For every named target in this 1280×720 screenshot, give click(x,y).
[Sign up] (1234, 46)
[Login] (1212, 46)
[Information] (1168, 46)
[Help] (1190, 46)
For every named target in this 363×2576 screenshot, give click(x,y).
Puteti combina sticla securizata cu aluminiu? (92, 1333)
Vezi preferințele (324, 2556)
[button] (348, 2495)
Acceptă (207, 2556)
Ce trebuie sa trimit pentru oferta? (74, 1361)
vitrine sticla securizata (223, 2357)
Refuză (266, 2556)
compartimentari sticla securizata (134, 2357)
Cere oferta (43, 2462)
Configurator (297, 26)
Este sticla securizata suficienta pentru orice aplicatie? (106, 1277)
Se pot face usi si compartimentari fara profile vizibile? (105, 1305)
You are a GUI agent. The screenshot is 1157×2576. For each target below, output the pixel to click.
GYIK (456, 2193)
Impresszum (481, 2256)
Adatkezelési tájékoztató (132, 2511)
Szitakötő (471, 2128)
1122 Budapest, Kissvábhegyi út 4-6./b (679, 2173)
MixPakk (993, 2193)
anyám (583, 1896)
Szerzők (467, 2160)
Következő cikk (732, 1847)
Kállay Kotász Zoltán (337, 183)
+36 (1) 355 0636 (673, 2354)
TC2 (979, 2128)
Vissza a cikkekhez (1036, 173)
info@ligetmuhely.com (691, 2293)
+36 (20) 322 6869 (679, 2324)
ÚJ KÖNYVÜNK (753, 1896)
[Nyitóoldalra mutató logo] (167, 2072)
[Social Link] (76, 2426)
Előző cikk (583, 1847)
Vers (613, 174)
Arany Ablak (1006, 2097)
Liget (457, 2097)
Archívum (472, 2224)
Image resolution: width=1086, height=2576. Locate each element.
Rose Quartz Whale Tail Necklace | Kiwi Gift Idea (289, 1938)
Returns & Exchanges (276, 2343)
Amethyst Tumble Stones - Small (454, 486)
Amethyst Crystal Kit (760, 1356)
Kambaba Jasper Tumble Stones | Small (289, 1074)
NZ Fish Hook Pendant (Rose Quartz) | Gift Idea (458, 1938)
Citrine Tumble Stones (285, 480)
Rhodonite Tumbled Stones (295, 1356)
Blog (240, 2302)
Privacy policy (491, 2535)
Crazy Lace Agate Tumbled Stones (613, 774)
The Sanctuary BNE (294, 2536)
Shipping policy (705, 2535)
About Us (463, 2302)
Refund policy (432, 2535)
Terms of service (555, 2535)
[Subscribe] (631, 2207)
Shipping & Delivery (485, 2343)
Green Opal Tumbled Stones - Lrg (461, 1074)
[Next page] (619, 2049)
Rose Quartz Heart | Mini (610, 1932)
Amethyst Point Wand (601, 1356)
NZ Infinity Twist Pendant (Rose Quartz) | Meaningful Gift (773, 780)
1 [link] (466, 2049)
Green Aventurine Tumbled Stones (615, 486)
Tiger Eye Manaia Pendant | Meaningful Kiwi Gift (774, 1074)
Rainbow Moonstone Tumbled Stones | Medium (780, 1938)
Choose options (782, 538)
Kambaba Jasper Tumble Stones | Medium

-=-=-=-=-

▸ Task
Copy all the data. Match it exactly.

▸ Answer below
For every named target in this 1280×720 screenshot, give click(x,y).
[Sign up] (1234, 46)
[Login] (1212, 46)
[Information] (1168, 46)
[Help] (1190, 46)
For every named target in this 363×2576 screenshot, give click(x,y).
Puteti combina sticla securizata cu aluminiu? (92, 1333)
Vezi preferințele (324, 2556)
[button] (348, 2495)
Acceptă (207, 2556)
Ce trebuie sa trimit pentru oferta? (74, 1361)
vitrine sticla securizata (223, 2357)
Refuză (266, 2556)
compartimentari sticla securizata (134, 2357)
Cere oferta (43, 2462)
Configurator (297, 26)
Este sticla securizata suficienta pentru orice aplicatie? (106, 1277)
Se pot face usi si compartimentari fara profile vizibile? (105, 1305)
You are a GUI agent. The screenshot is 1157×2576. For each target below, output the pixel to click.
GYIK (456, 2193)
Impresszum (481, 2256)
Adatkezelési tájékoztató (132, 2511)
Szitakötő (471, 2128)
1122 Budapest, Kissvábhegyi út 4-6./b (679, 2173)
MixPakk (993, 2193)
anyám (583, 1896)
Szerzők (467, 2160)
Következő cikk (732, 1847)
Kállay Kotász Zoltán (337, 183)
+36 (1) 355 0636 (673, 2354)
TC2 (979, 2128)
Vissza a cikkekhez (1036, 173)
info@ligetmuhely.com (691, 2293)
+36 (20) 322 6869 (679, 2324)
ÚJ KÖNYVÜNK (753, 1896)
[Nyitóoldalra mutató logo] (167, 2072)
[Social Link] (76, 2426)
Előző cikk (583, 1847)
Vers (613, 174)
Arany Ablak (1006, 2097)
Liget (457, 2097)
Archívum (472, 2224)
Image resolution: width=1086, height=2576. Locate each element.
Rose Quartz Whale Tail Necklace | Kiwi Gift Idea (289, 1938)
Returns & Exchanges (276, 2343)
Amethyst Tumble Stones - Small (454, 486)
Amethyst Crystal Kit (760, 1356)
Kambaba Jasper Tumble Stones | Small (289, 1074)
NZ Fish Hook Pendant (Rose Quartz) | Gift Idea (458, 1938)
Citrine Tumble Stones (285, 480)
Rhodonite Tumbled Stones (295, 1356)
Blog (240, 2302)
Privacy policy (491, 2535)
Crazy Lace Agate Tumbled Stones (613, 774)
The Sanctuary BNE (294, 2536)
Shipping policy (705, 2535)
About Us (463, 2302)
Refund policy (432, 2535)
Terms of service (555, 2535)
[Subscribe] (631, 2207)
Shipping & Delivery (485, 2343)
Green Opal Tumbled Stones - Lrg (461, 1074)
[Next page] (619, 2049)
Rose Quartz Heart | Mini (610, 1932)
Amethyst Point Wand (601, 1356)
NZ Infinity Twist Pendant (Rose Quartz) | Meaningful Gift (773, 780)
1 [link] (466, 2049)
Green Aventurine Tumbled Stones (615, 486)
Tiger Eye Manaia Pendant | Meaningful Kiwi Gift (774, 1074)
Rainbow Moonstone Tumbled Stones | Medium (780, 1938)
Choose options (782, 538)
Kambaba Jasper Tumble Stones | Medium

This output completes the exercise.